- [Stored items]

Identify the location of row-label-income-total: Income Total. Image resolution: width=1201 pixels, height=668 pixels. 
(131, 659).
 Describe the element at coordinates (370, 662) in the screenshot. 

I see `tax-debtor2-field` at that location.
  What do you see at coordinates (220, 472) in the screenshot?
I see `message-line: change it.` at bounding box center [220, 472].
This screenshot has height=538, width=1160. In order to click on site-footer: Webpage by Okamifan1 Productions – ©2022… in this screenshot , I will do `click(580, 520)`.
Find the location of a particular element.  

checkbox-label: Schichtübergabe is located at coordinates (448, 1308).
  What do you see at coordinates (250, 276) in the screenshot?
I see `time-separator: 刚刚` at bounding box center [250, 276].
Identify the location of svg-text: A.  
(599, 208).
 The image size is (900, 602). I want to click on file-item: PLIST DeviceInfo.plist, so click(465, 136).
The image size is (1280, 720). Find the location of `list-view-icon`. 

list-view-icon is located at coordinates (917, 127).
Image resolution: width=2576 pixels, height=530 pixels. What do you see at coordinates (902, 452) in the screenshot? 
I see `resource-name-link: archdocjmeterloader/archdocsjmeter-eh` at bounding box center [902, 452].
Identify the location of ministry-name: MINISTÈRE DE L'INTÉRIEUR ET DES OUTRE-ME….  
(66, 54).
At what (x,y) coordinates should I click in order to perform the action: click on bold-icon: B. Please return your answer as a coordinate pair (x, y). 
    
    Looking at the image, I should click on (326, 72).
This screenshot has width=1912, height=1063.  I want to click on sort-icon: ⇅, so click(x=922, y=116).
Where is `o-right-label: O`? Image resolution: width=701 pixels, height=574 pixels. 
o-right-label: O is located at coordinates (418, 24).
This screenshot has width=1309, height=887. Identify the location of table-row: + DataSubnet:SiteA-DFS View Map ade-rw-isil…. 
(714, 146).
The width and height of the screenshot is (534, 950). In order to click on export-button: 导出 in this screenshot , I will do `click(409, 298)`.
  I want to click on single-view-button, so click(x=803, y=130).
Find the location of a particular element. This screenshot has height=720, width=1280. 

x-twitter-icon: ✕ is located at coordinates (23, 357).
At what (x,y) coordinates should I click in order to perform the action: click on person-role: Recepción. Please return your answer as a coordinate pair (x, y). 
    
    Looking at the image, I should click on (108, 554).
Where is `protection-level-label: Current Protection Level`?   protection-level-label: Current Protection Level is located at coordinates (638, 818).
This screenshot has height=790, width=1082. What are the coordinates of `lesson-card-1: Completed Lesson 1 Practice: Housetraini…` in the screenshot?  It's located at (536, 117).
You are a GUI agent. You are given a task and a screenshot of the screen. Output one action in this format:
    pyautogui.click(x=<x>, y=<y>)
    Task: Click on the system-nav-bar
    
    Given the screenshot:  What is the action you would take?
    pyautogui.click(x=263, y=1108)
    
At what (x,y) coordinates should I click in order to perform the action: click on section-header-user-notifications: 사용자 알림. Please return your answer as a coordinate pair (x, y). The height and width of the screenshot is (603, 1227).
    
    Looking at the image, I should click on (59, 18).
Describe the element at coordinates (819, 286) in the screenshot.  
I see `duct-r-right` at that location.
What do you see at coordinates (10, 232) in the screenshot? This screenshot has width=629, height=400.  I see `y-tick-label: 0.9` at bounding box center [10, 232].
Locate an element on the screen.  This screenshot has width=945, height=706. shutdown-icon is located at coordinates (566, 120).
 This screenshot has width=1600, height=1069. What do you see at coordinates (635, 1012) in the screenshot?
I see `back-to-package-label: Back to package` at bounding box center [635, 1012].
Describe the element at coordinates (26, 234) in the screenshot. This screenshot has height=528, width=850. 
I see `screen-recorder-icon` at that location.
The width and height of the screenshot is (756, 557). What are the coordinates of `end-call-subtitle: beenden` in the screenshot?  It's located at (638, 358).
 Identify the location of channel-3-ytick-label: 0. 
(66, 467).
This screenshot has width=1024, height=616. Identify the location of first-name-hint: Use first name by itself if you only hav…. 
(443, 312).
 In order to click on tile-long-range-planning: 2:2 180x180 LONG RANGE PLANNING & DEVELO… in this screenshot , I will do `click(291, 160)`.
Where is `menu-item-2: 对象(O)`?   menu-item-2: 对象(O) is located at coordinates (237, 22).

- [YOUR OBJECTIVE] Copy the entries verbatim, from their first line through the line containing "checkbox-label: Schichtübergabe is", with both ends included.

- [OUTPUT]
Identify the location of row-label-income-total: Income Total. Image resolution: width=1201 pixels, height=668 pixels. 
(131, 659).
 Describe the element at coordinates (370, 662) in the screenshot. 

I see `tax-debtor2-field` at that location.
  What do you see at coordinates (220, 472) in the screenshot?
I see `message-line: change it.` at bounding box center [220, 472].
This screenshot has height=538, width=1160. In order to click on site-footer: Webpage by Okamifan1 Productions – ©2022… in this screenshot , I will do `click(580, 520)`.
Find the location of a particular element.  

checkbox-label: Schichtübergabe is located at coordinates (448, 1308).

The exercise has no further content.